(Screenshot grounding data)
____
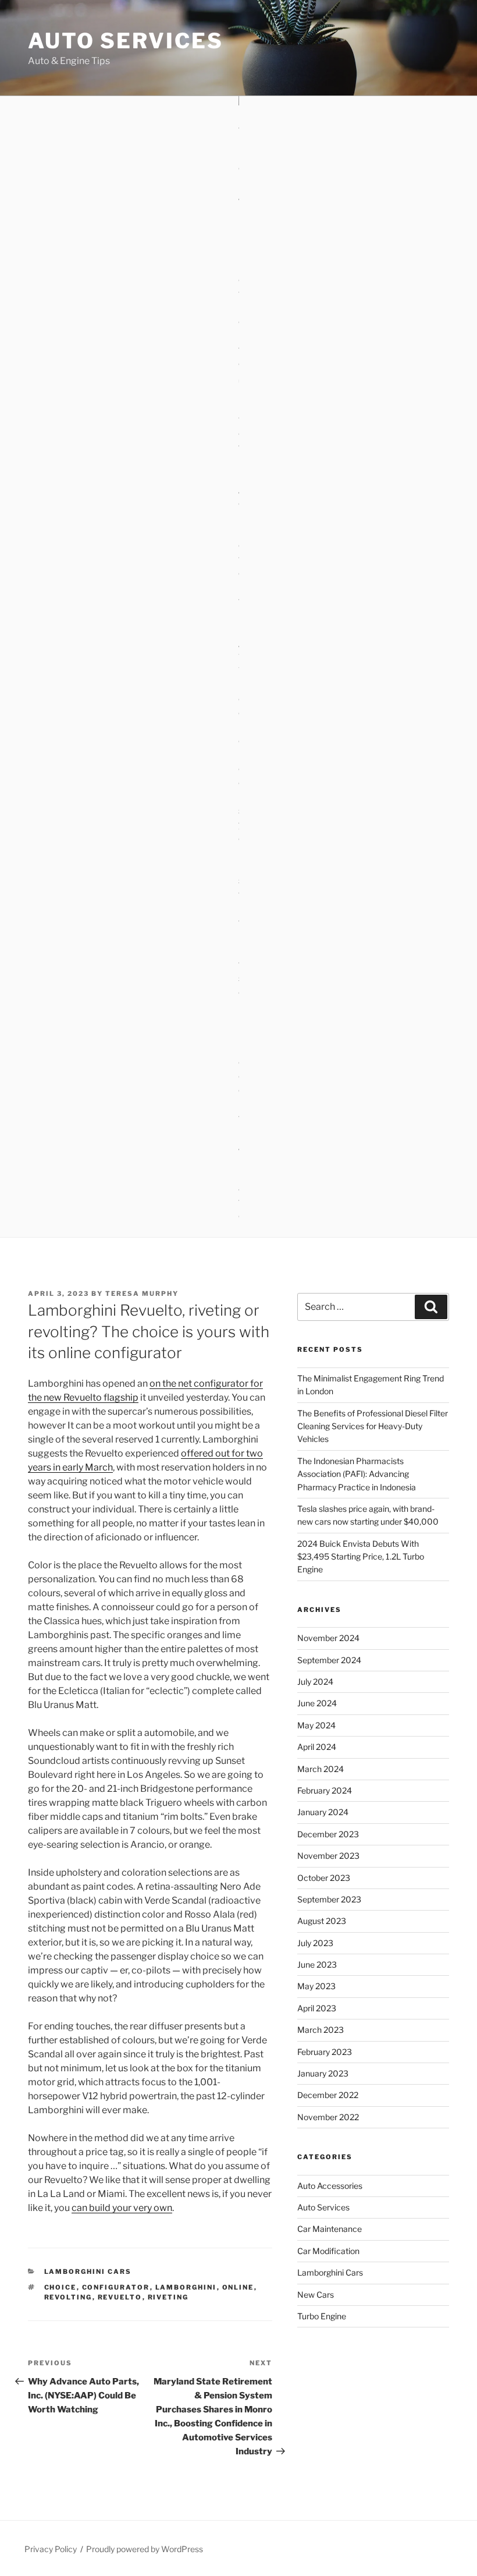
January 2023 (322, 2073)
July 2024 (315, 1681)
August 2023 (321, 1921)
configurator (116, 2287)
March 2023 (320, 2030)
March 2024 (320, 1769)
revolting (68, 2297)
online (238, 2287)
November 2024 (328, 1638)
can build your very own (122, 2207)
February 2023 (324, 2052)
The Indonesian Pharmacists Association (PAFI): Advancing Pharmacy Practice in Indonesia (356, 1474)
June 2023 (317, 1964)
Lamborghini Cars (88, 2271)
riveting (168, 2297)
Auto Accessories (329, 2186)
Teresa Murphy (142, 1293)
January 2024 (322, 1812)
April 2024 (316, 1747)
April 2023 (316, 2008)
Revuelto (120, 2297)
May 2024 (316, 1725)
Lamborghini (186, 2287)
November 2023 (328, 1856)
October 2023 (323, 1878)
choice (60, 2287)
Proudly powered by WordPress (144, 2549)
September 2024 (329, 1660)
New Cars (315, 2294)
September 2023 (329, 1899)
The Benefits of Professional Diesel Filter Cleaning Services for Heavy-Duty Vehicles (372, 1426)
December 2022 (327, 2095)
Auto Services (125, 41)
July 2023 (315, 1943)
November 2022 (328, 2117)
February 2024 (324, 1790)
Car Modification (328, 2251)
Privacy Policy (50, 2549)
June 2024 (317, 1703)
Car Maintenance (329, 2229)
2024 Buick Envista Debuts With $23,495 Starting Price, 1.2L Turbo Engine (360, 1557)
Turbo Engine (321, 2316)
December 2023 (328, 1834)
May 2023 (316, 1986)
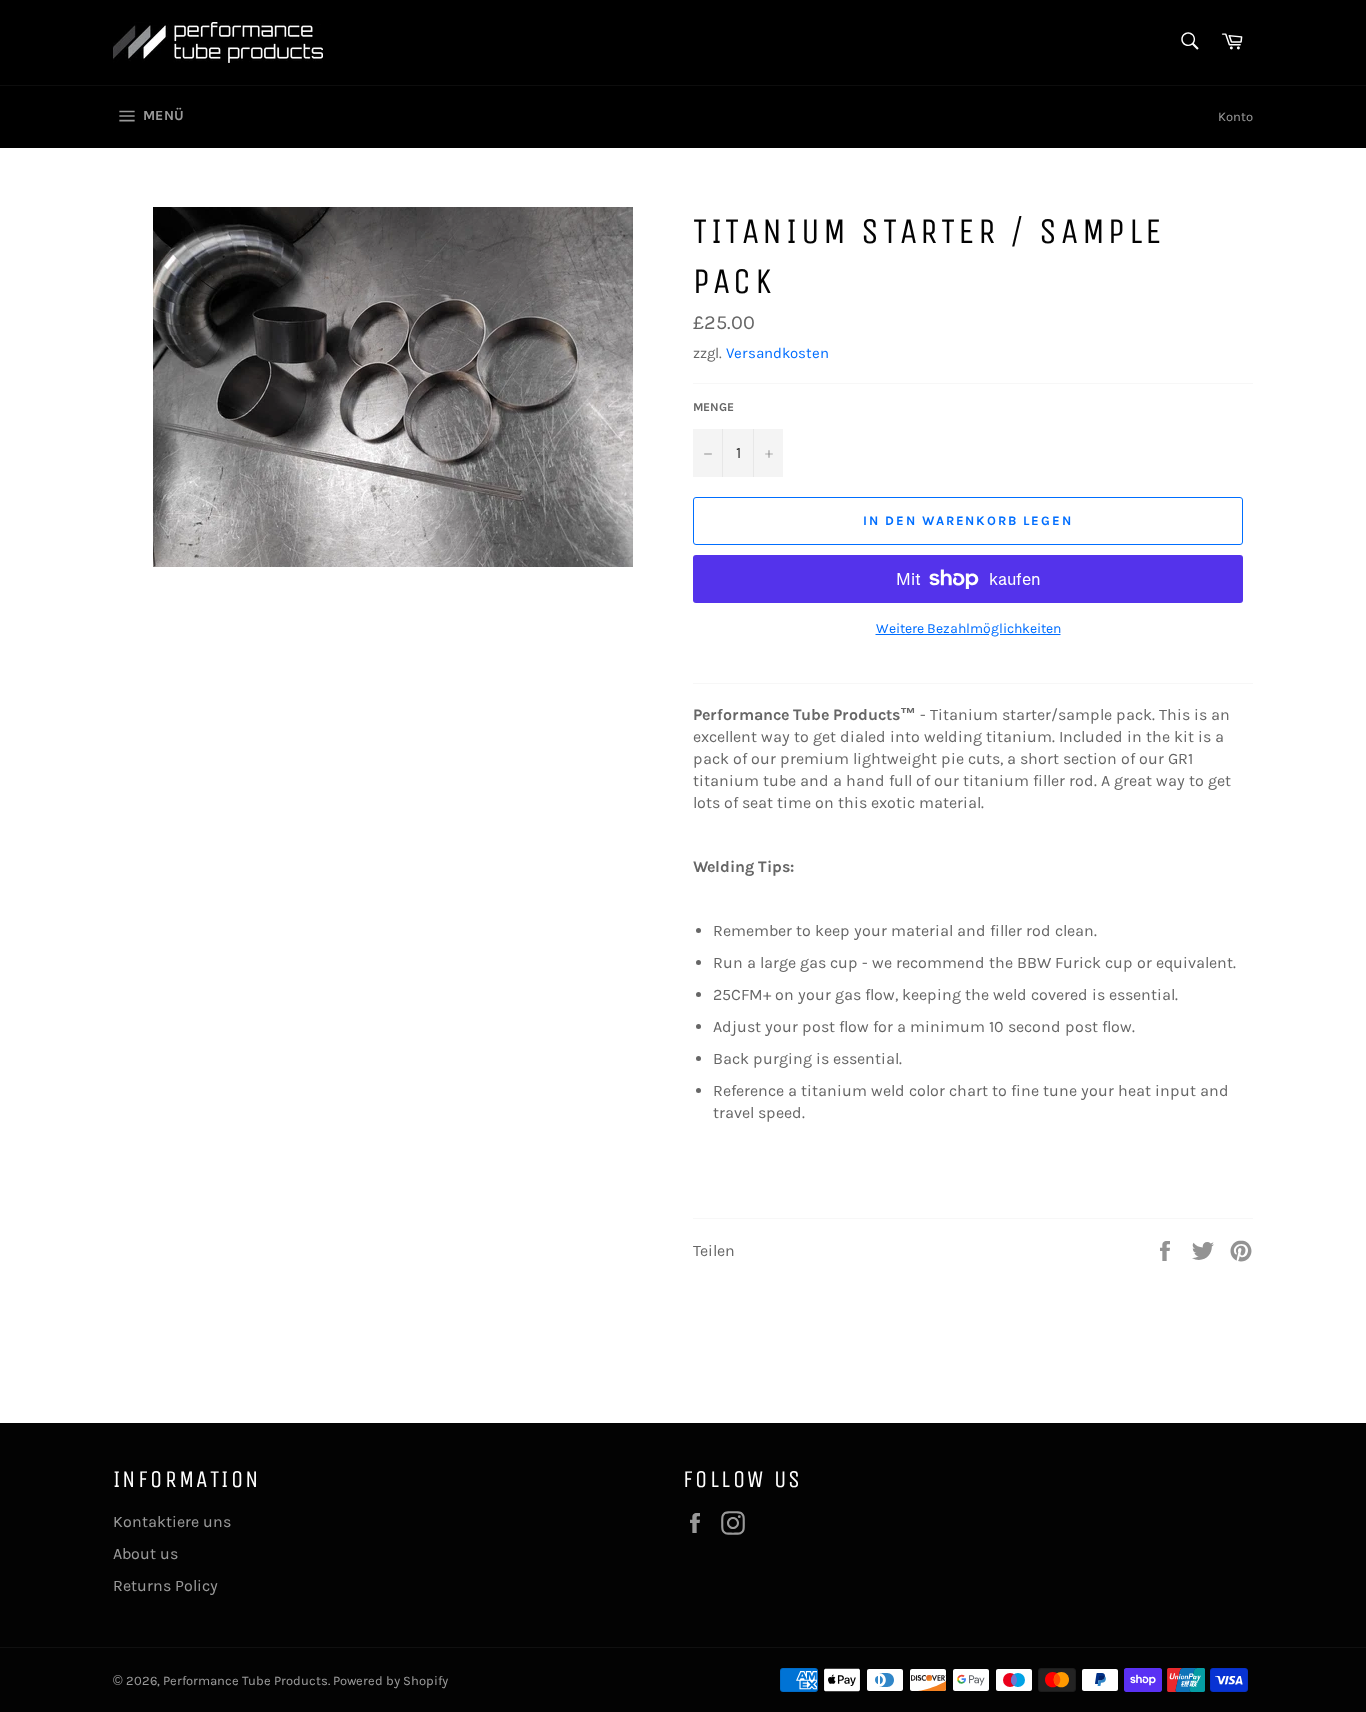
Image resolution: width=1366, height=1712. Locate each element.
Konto (1235, 116)
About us (145, 1553)
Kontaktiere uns (172, 1521)
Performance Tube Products (245, 1680)
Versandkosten (777, 353)
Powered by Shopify (390, 1680)
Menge (713, 407)
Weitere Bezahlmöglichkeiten (968, 628)
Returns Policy (165, 1585)
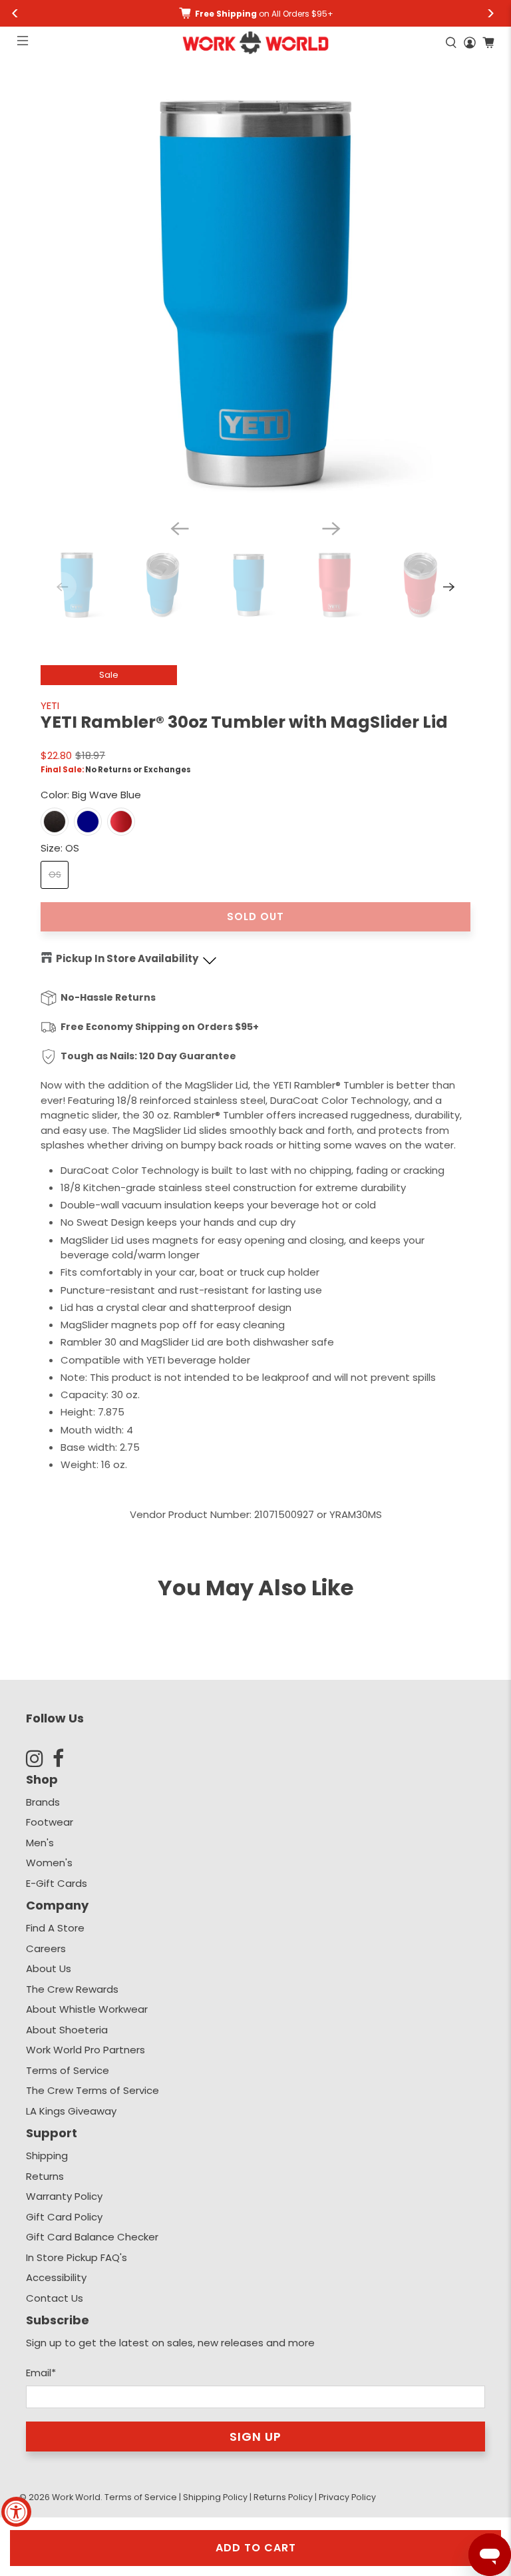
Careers (46, 1948)
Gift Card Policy (64, 2217)
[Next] (331, 529)
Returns (45, 2176)
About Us (48, 1968)
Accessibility (56, 2277)
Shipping (47, 2156)
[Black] (55, 822)
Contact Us (54, 2298)
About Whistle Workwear (87, 2009)
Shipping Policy (215, 2497)
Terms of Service (67, 2070)
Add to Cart (256, 2547)
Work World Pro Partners (85, 2050)
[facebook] (66, 1758)
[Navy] (88, 822)
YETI (50, 705)
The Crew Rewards (72, 1989)
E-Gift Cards (56, 1883)
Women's (49, 1863)
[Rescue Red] (121, 822)
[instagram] (39, 1758)
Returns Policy (283, 2497)
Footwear (49, 1822)
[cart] (488, 43)
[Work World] (255, 43)
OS (55, 874)
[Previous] (180, 529)
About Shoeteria (67, 2030)
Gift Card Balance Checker (92, 2237)
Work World (76, 2497)
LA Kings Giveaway (71, 2111)
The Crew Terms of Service (92, 2090)
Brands (43, 1802)
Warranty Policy (64, 2196)
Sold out (255, 916)
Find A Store (55, 1928)
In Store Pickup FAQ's (76, 2257)
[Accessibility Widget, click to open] (16, 2512)
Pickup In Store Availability (127, 958)
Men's (40, 1843)
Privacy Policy (347, 2497)
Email (41, 2373)
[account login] (469, 43)
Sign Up (255, 2436)
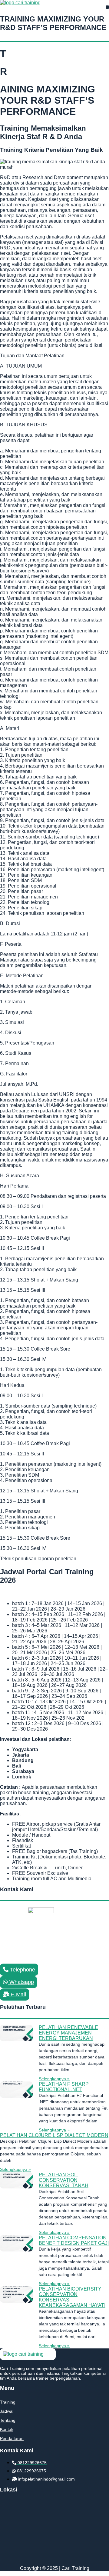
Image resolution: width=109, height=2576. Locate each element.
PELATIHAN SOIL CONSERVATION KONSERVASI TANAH (63, 2180)
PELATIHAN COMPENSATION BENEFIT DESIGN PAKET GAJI (74, 2240)
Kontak (6, 2429)
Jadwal (6, 2411)
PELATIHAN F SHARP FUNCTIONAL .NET (64, 2086)
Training (7, 2402)
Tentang (7, 2420)
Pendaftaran (12, 2438)
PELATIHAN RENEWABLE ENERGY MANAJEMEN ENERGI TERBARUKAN (68, 2033)
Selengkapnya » (54, 2078)
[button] (107, 7)
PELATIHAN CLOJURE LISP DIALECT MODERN (54, 2135)
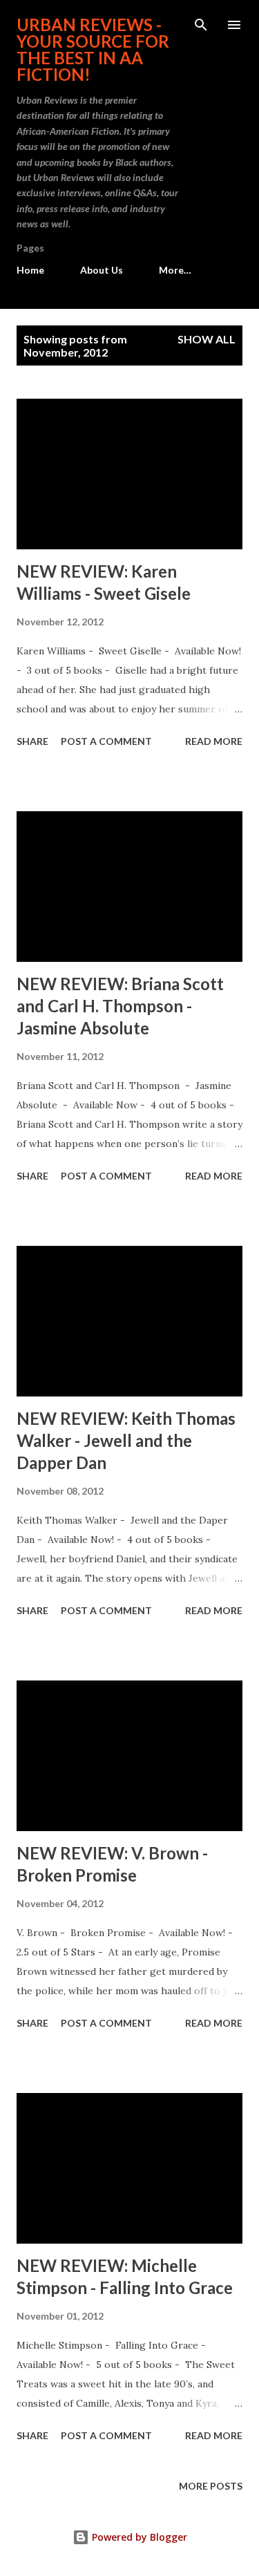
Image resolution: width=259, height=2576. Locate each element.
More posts (210, 2486)
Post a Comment (106, 741)
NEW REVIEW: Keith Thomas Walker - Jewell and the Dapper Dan (126, 1440)
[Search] (201, 25)
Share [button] (32, 741)
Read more (213, 741)
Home (30, 270)
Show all (207, 338)
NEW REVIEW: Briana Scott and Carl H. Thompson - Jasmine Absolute (120, 1006)
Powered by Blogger (138, 2537)
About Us (101, 270)
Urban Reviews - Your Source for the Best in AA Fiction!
____
What the task asks:
Word for word, write out the lines above running from the one with "May 2023 (316, 1986)" up to and including the one with "Show all (207, 338)". Drop any picture.

Written reply:
May 2023 (316, 1986)
Image resolution: width=1366, height=1712. Locate each element.
Konto (1235, 116)
About us (145, 1553)
Kontaktiere uns (172, 1521)
Performance Tube Products (245, 1680)
Versandkosten (777, 353)
Powered by Shopify (390, 1680)
Menge (713, 407)
Weitere Bezahlmöglichkeiten (968, 628)
Returns Policy (165, 1585)
Careers (46, 1948)
Gift Card Policy (64, 2217)
[Next] (331, 529)
Returns (45, 2176)
About Us (48, 1968)
Accessibility (56, 2277)
Shipping (47, 2156)
[Black] (55, 822)
Contact Us (54, 2298)
About Whistle Workwear (87, 2009)
Shipping Policy (215, 2497)
Terms of Service (67, 2070)
Add to Cart (256, 2547)
Work World Pro Partners (85, 2050)
[facebook] (66, 1758)
[Navy] (88, 822)
YETI (50, 705)
The Crew Rewards (72, 1989)
E-Gift Cards (56, 1883)
Women's (49, 1863)
[Rescue Red] (121, 822)
[instagram] (39, 1758)
Returns Policy (283, 2497)
Footwear (49, 1822)
[cart] (488, 43)
[Work World] (255, 43)
OS (55, 874)
[Previous] (180, 529)
About Shoeteria (67, 2030)
Gift Card Balance Checker (92, 2237)
Work World (76, 2497)
LA Kings Giveaway (71, 2111)
The Crew Terms of Service (92, 2090)
Brands (43, 1802)
Warranty Policy (64, 2196)
Sold out (255, 916)
Find A Store (55, 1928)
In Store Pickup FAQ's (76, 2257)
[Accessibility Widget, click to open] (16, 2512)
Pickup In Store Availability (127, 958)
Men's (40, 1843)
Privacy Policy (347, 2497)
Email (41, 2373)
[account login] (469, 43)
Sign Up (255, 2436)
Image resolution: width=109, height=2576. Locate each element.
PELATIHAN SOIL CONSERVATION KONSERVASI TANAH (63, 2180)
PELATIHAN COMPENSATION BENEFIT DESIGN PAKET GAJI (74, 2240)
Kontak (6, 2429)
Jadwal (6, 2411)
PELATIHAN F SHARP FUNCTIONAL .NET (64, 2086)
Training (7, 2402)
Tentang (7, 2420)
Pendaftaran (12, 2438)
PELATIHAN RENEWABLE ENERGY MANAJEMEN ENERGI TERBARUKAN (68, 2033)
Selengkapnya » (54, 2078)
[button] (107, 7)
PELATIHAN CLOJURE LISP DIALECT MODERN (54, 2135)
Image resolution: width=259, height=2576. Locate each element.
More posts (210, 2486)
Post a Comment (106, 741)
NEW REVIEW: Keith Thomas Walker - Jewell and the Dapper Dan (126, 1440)
[Search] (201, 25)
Share [button] (32, 741)
Read more (213, 741)
Home (30, 270)
Show all (207, 338)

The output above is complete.